▸ **EXERCICE BREF**
Restituez mot pour mot le passage de la critique de Ceux qui trop supportent qui va de « Arno Bertina en » à « l’esthétique se poursuit. ».

Ceux qui trop supportent d’Arno Bertina

Ceux qui trop supportent d’Arno Bertina

Ceux qui trop supportent d’Arno Bertina

« Tous les animaux sont égaux mais certains plus que d’autres » Georges Orwell, La Ferme des animaux, 1949.

« Dès que le libéralisme se retrouve les quatre fers en l’air, il fait une clé à l’Etat et lui extorque l’argent qu’il a en caisse -cet argent dont il réclame à cor et à cri, le reste du temps, qu’il n’aille pas aux plus démunis (les fameux « assistés »). » Bertina, Ceux qui trop supportent, 2021.

Et l’histoire continue.

Arno Bertina en a chopé une pas loin de chez moi, en Creuse où le travail est plus rare que le Douglas, ce sapin qu’on exporte dans le monde entier. La somptueuse couverture d’hommes allongés dans une zone de stockage d’usine, vêtus de leur blouse de travail conçue par un styliste de talent, esthétise une lutte faite debout. Point de perspective d’une usine qui ne leur ouvrira plus les portes photographié par Thierry Laporte pour Libération.

Arno Bertina fait un tout autre geste, littéraire et politique. J’ai toujours trouvé un peu étrange l’épithète « engagé »  qu’on retrouve dans écrivain engagé, surtout depuis que d’aucun.e.s posent en playboy/girl devant des lieux de conflits ; Arno Bertina ne fait pas ça. J’avais déjà relevé la beauté de sa quête à écrire le réel des jeunes filles prostituées du Congo (L’âge de la première passe), l’esthétique se poursuit.

Le titre à la syntaxe poétique révèle le projet d’écriture : le combat des ex GM&S (2017-2021). La forme du récit documentaire est – pour moi- un geste d’écriture engagée. Je l’ai écrit ailleurs, la force de l’art, de la littérature est de documenter le réel. Quel que soit le biais. Documentant le combat, Arno écrit, écrivant le réel, Arno combat. Il fait littérature dans la composition orchestrée en tension narrative mais aussi en tension du projet littéraire.

Arno Bertina

Ce qui est politique est donc littéraire. Et inversement chez Arno Bertina.

Arno interroge les différents protagonistes et ses entretiens sont transformés, loin d’exproprier la parole il la restitue dans sa force propre parce qu’il les réécrit ; c’est juste, c’est juste, c’est juste.

Où l’on voyait l’épopée dans le roman des Châteaux qui brûlent, on voit ici le combat. C’est pas le même mot, c’est pas le même genre, c’est pas la même écriture et ce sont deux textes  politiques et littéraires.

« Le libéralisme est plus goinfre que ça. Il est goinfre par définition, il ne connait pas d’autre régime. »

Les quinze chapitres font aussi le portrait de ses hommes et femmes qui prennent des coups et inventent depuis la fraternité salariale ; Arno Bertina alterne des extraits de dialogues, des récits, des discours ; le livre déplie toute l’intelligence collective, du collectif qui s’auto-éduque, qui s’auto-nomise.

▸ **DONNÉES**
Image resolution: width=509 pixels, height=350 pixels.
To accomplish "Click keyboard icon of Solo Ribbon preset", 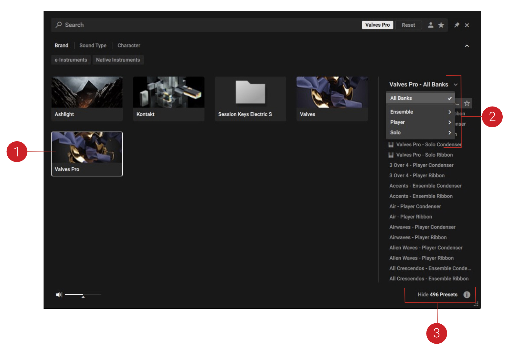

▸ **CORRIGÉ DÉTAILLÉ**
Arno Bertina en a chopé une pas loin de chez moi, en Creuse où le travail est plus rare que le Douglas, ce sapin qu’on exporte dans le monde entier. La somptueuse couverture d’hommes allongés dans une zone de stockage d’usine, vêtus de leur blouse de travail conçue par un styliste de talent, esthétise une lutte faite debout. Point de perspective d’une usine qui ne leur ouvrira plus les portes photographié par Thierry Laporte pour Libération.

Arno Bertina fait un tout autre geste, littéraire et politique. J’ai toujours trouvé un peu étrange l’épithète « engagé »  qu’on retrouve dans écrivain engagé, surtout depuis que d’aucun.e.s posent en playboy/girl devant des lieux de conflits ; Arno Bertina ne fait pas ça. J’avais déjà relevé la beauté de sa quête à écrire le réel des jeunes filles prostituées du Congo (L’âge de la première passe), l’esthétique se poursuit.